Trecho apresentado
===============

Queremos que todos tenham boca.
Mais do que isso, queremos que todos falem, porque ser dotado de boca, língua e
voz não significa, necessariamente, que o indivíduo saiba se expressar. E deixa que digam, que pensem, que falem. A
minha opinião, que não é a de quem escreve, mas a de quem convive com o
assunto, é que a internet é um avanço extraordinário neste ponto, permite, a qualquer
um, uma forma de se expressar que antes só era dada aos jornalistas e artistas.
Hoje temos verdadeiros jornalistas escrevendo seus jornais pessoais, alguns tão capacitados quanto os que estão nas redações
ou nas rádios. Porém, como já era de se esperar, essa abertura, essa tomada de voz, gera alguns problemas que não digo sérios, mas chatos de lidar, e o maior
deles é a linha de pensamento que vem sendo criada através desse mundo livre e
virtual.
De uma forma ou de outra, todos
nós fazemos política. Mesmo a dona de casa que desliga a TV no horário eleitoral
e repete a cada dois anos “tudo ladrão” faz política. No Facebook não é
diferente. Na maior rede social do mundo proliferam imagens com mensagens de
ordem, revoltas digitais e resignações, seguidas por comentários simples, mas
que justamente por isso impactam e correm pela rede como um vírus maligno corre
pelas células do corpo. Onde está o problema? No conteúdo que vem se espalhando.

===============

Extrato dos dados
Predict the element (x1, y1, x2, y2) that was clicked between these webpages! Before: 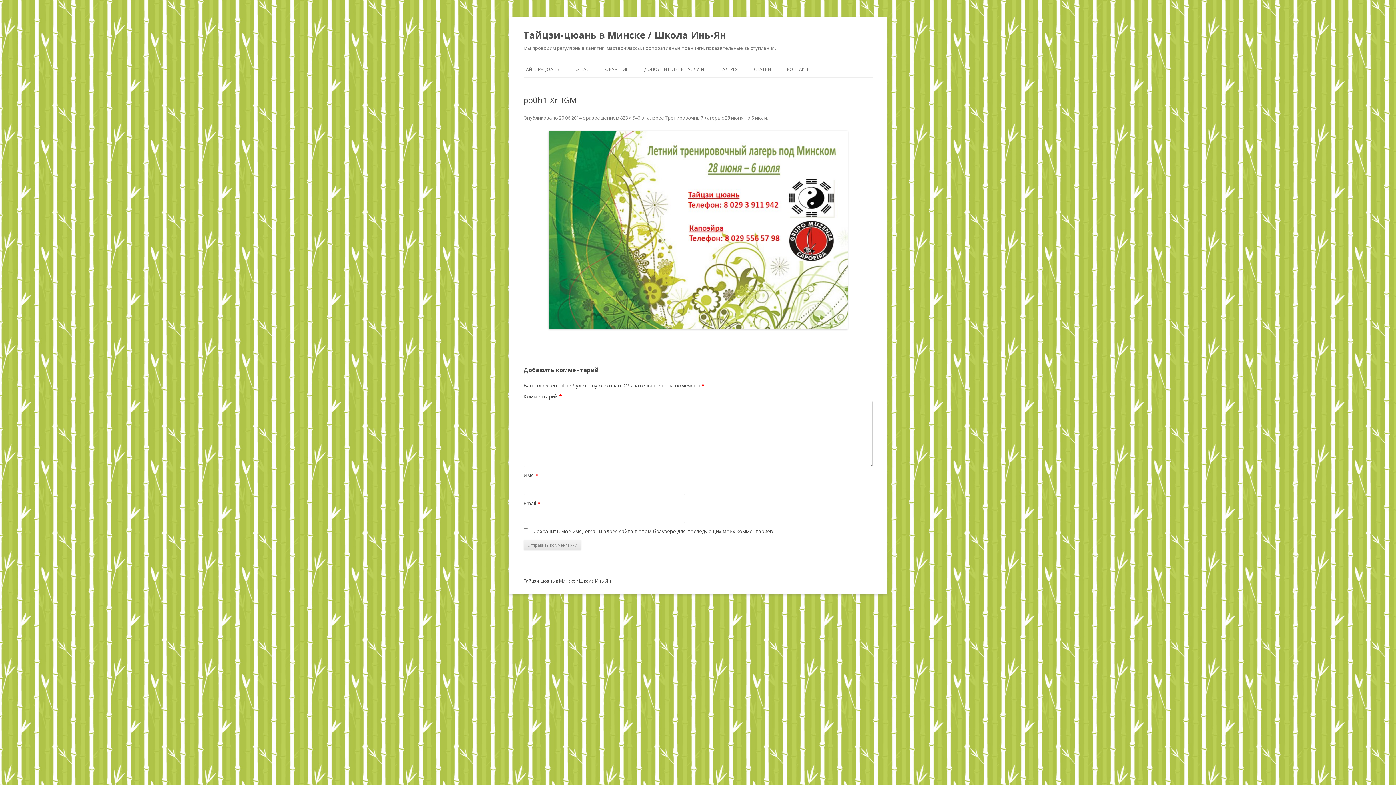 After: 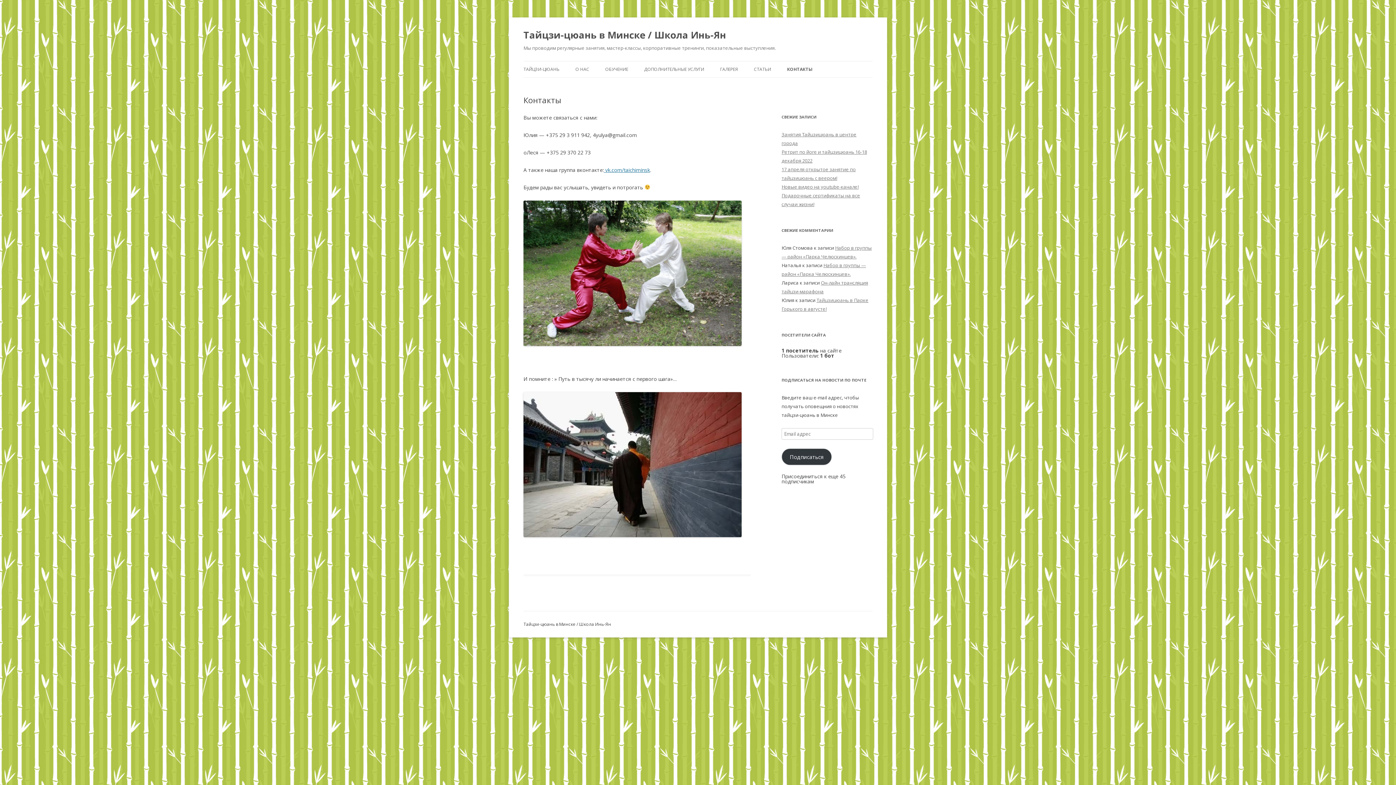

===============

Sobre o exercício
Transcreva integralmente o trecho apresentado sobre a internet como meio de expressão.

Resposta do exercício
Queremos que todos tenham boca.
Mais do que isso, queremos que todos falem, porque ser dotado de boca, língua e
voz não significa, necessariamente, que o indivíduo saiba se expressar. E deixa que digam, que pensem, que falem. A
minha opinião, que não é a de quem escreve, mas a de quem convive com o
assunto, é que a internet é um avanço extraordinário neste ponto, permite, a qualquer
um, uma forma de se expressar que antes só era dada aos jornalistas e artistas.
Hoje temos verdadeiros jornalistas escrevendo seus jornais pessoais, alguns tão capacitados quanto os que estão nas redações
ou nas rádios. Porém, como já era de se esperar, essa abertura, essa tomada de voz, gera alguns problemas que não digo sérios, mas chatos de lidar, e o maior
deles é a linha de pensamento que vem sendo criada através desse mundo livre e
virtual.
De uma forma ou de outra, todos
nós fazemos política. Mesmo a dona de casa que desliga a TV no horário eleitoral
e repete a cada dois anos “tudo ladrão” faz política. No Facebook não é
diferente. Na maior rede social do mundo proliferam imagens com mensagens de
ordem, revoltas digitais e resignações, seguidas por comentários simples, mas
que justamente por isso impactam e correm pela rede como um vírus maligno corre
pelas células do corpo. Onde está o problema? No conteúdo que vem se espalhando.